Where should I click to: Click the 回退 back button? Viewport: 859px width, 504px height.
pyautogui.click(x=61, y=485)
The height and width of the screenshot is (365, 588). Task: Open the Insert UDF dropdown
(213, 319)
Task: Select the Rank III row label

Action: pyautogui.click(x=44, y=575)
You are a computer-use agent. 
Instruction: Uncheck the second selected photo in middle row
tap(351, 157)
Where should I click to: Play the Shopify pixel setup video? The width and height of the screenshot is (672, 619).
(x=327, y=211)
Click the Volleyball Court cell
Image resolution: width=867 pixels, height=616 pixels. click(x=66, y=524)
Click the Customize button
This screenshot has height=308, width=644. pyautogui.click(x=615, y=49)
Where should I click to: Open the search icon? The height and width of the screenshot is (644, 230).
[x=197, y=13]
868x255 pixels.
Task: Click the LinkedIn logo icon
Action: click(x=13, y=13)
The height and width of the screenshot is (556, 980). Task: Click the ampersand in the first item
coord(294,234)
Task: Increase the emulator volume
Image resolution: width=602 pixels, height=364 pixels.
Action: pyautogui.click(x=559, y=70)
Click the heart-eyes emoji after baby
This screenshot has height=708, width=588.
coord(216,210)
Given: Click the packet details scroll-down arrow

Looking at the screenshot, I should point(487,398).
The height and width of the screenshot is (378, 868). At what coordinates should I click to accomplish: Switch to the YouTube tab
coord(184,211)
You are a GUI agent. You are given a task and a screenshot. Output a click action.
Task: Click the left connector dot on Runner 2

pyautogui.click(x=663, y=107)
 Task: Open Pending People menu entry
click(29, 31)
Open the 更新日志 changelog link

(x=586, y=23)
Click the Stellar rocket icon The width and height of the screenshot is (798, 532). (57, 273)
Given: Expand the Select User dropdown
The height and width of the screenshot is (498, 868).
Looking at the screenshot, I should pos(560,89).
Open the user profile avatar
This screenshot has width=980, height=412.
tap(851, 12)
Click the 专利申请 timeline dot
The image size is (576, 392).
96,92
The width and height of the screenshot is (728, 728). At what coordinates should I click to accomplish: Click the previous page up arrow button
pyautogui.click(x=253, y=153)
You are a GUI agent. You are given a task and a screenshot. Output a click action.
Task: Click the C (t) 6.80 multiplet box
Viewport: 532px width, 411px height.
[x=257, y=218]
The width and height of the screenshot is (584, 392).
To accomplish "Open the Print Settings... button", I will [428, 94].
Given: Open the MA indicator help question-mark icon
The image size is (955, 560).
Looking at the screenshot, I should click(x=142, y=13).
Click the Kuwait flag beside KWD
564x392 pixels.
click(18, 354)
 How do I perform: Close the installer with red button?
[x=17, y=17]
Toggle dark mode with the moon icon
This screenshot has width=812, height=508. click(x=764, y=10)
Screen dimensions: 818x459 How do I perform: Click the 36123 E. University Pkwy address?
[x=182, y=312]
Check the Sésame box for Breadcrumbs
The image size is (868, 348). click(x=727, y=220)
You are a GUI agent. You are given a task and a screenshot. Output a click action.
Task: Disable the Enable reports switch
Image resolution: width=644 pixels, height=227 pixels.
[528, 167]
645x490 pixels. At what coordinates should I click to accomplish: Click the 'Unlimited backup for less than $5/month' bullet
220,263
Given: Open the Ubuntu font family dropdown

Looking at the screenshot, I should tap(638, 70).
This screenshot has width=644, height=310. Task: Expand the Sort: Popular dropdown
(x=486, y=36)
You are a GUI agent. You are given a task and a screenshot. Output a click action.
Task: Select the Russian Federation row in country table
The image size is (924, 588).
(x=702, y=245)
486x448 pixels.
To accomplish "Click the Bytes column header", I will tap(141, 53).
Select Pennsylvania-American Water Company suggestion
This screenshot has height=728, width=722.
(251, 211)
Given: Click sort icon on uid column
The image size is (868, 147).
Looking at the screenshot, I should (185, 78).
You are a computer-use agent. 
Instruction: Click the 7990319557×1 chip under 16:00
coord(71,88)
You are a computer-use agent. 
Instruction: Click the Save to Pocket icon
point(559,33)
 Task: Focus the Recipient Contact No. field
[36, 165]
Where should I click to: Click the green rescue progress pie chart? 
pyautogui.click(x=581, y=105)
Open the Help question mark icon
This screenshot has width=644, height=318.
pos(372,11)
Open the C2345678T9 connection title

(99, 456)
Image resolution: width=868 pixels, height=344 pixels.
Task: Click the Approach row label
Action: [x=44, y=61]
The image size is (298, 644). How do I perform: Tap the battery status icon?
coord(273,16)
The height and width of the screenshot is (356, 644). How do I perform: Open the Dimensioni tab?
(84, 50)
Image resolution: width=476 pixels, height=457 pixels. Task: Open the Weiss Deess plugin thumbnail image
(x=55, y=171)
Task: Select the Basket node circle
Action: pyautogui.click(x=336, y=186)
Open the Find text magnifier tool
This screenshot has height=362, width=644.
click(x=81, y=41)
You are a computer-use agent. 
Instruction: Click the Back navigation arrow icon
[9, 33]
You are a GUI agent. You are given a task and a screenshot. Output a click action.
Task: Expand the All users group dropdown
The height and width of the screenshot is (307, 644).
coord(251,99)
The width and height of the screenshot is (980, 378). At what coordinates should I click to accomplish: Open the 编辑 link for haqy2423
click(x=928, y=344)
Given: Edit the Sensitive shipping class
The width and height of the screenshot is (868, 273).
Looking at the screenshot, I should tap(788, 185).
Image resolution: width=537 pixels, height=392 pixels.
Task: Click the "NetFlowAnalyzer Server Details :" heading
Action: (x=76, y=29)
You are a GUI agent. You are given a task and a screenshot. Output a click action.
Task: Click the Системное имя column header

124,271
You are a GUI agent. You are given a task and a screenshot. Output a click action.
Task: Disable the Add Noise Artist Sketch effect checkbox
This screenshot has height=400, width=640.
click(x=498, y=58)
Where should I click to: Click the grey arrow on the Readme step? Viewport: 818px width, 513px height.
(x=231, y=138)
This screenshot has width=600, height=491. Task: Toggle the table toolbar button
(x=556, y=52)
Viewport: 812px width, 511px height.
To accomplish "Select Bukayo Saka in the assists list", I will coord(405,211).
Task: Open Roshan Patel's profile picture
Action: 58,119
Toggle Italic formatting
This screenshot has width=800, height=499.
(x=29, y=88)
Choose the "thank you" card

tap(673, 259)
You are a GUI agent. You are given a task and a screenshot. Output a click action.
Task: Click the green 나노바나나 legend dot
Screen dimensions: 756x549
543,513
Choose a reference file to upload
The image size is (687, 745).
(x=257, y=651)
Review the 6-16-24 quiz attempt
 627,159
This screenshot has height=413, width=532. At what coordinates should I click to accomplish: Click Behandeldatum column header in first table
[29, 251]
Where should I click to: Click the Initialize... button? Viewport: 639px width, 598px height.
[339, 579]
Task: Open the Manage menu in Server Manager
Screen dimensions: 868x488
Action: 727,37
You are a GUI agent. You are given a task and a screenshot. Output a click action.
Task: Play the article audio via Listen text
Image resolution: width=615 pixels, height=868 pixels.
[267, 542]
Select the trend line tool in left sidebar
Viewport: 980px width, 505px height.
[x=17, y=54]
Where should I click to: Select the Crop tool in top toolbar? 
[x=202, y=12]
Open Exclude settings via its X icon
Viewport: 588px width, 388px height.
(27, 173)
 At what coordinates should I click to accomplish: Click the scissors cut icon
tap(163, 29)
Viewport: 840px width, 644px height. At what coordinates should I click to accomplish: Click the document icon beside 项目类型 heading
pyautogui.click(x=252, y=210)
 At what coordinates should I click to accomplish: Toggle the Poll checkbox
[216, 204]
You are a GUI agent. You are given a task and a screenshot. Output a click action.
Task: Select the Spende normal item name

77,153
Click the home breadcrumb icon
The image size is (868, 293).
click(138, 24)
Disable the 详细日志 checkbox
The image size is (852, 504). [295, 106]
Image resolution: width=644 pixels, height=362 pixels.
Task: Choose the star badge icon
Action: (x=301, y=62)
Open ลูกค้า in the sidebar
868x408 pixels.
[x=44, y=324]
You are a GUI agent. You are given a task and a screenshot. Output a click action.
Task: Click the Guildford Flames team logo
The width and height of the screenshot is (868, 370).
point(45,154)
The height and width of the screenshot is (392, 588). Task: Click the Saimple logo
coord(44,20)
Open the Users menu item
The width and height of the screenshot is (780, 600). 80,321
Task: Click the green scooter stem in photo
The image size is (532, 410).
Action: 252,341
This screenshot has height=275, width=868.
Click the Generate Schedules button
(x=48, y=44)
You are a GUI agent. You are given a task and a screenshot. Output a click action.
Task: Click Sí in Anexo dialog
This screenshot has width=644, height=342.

::::::

● WORK INSTRUCTION
Your answer should consist of the lines from the line with "Screen dimensions: 868x488" to the line with "Select the trend line tool in left sidebar" above, repeated exactly, both ends included.

● WRITTEN REPLY
Screen dimensions: 868x488
Action: 727,37
You are a GUI agent. You are given a task and a screenshot. Output a click action.
Task: Play the article audio via Listen text
Image resolution: width=615 pixels, height=868 pixels.
[267, 542]
Select the trend line tool in left sidebar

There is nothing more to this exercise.